Gamma rays are the most energetic form of light, with the shortest wavelength and highest frequency. They are given off during nuclear reactions and decay, and are deadly to humans. All the gamma rays produced in outer space are blocked by our atmosphere, protecting us everyday.

Everything in the universe radiates light in some form or another. Stars shine from nuclear fusion in their cores, humans glow in infrared light from the heat in our bodies, and even cold objects such as ice emit very low intensity infrared light. There are different ways objects can radiate.

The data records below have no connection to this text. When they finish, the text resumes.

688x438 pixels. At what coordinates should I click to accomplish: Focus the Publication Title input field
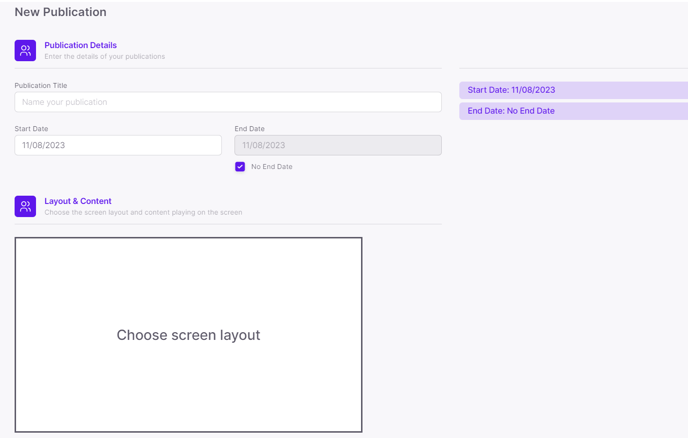[x=228, y=102]

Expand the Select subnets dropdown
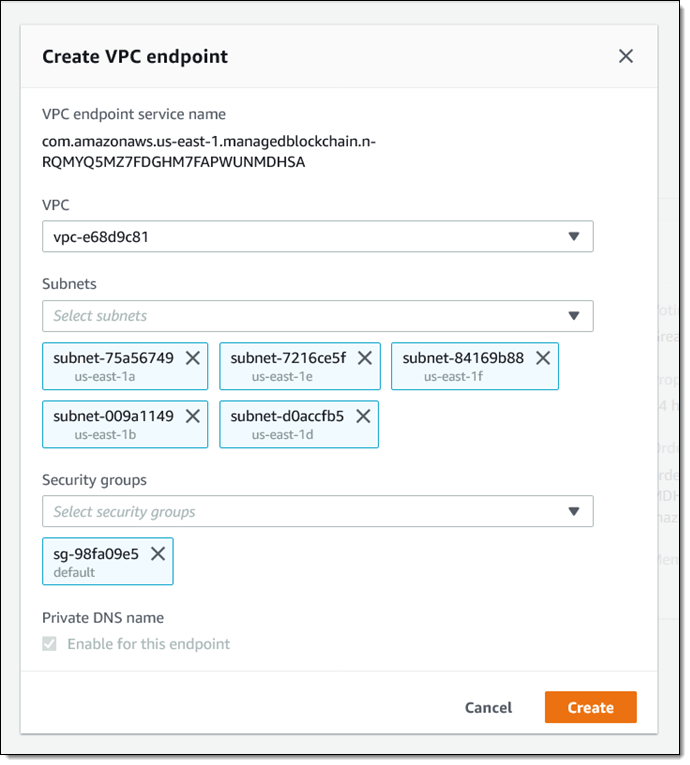[x=317, y=316]

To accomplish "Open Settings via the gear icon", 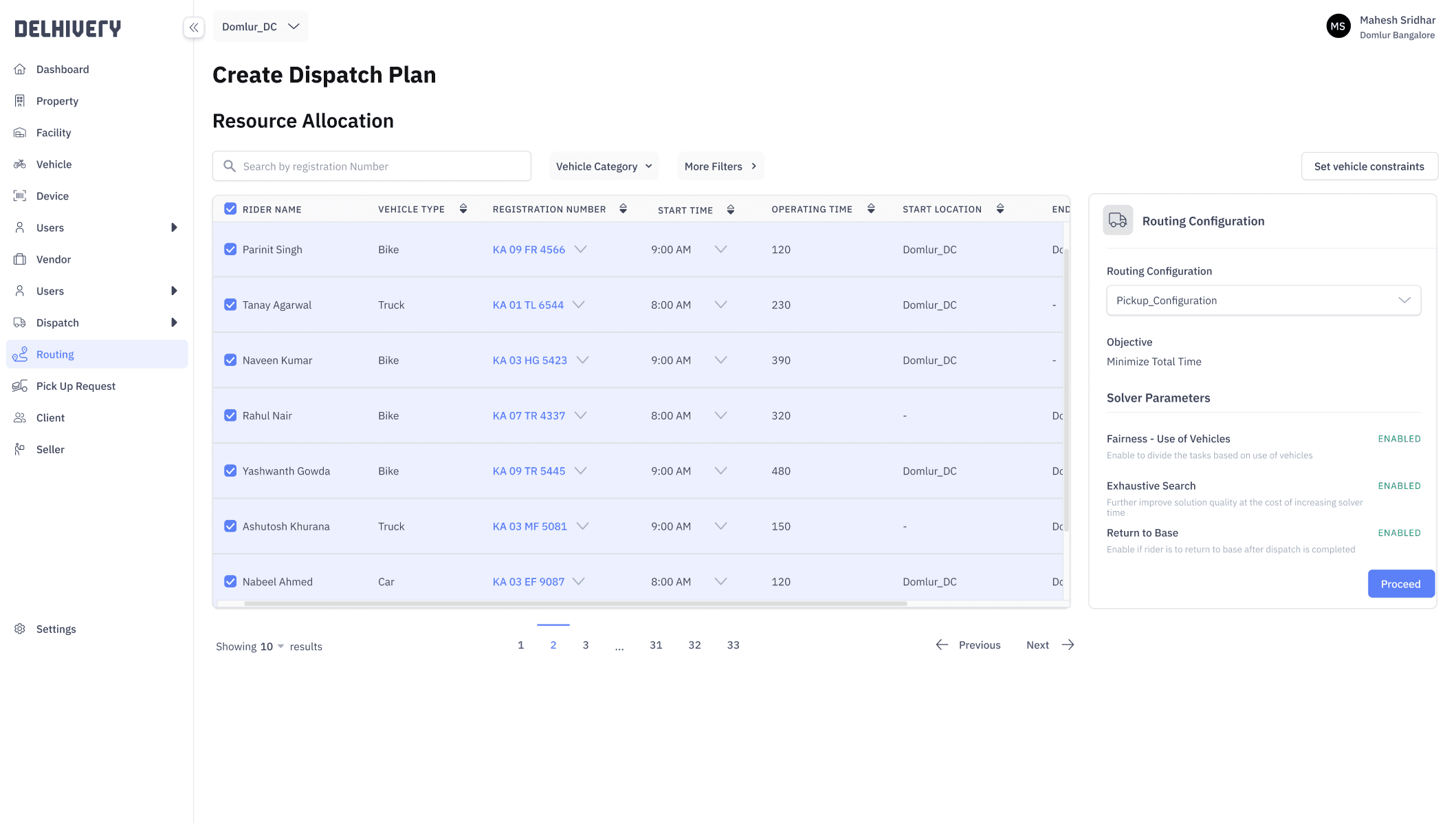I will pos(20,629).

Black Body RadiationBlackbody Radiation:

Blackbody radiation occurs when a source emits a continuous spectrum of light at all wavelengths. If we plot the energy output of a blac-body radiator across all wavelengths (or frequencies), we can see a smooth curve with a peak. The peak corresponds to the strongest energy output and depends on the temperature of the object. For example, our Sun is a near-perfect blackbody radiator with a surface temperature close to 6,000 Kelvin. This corresponds to a peak output that is actually in the green spectrum. The other colors drown each other out, so the Sun is more of a peachy white, but appearing yellow to us on Earth. A star that is cooler than the Sun may have a peak of radiation closer to the lower-energy red side of the spectrum, therefore appearing red instead of a peach color. You have probably seen blackbody radiation in action as you heat up a stove. The burner starts out warm, but with no change in color, because its blackbody peak is in the low-energy, invisible infrared region. As it heats up, it starts to glow red, then orange, and then even white, meaning it is very hot.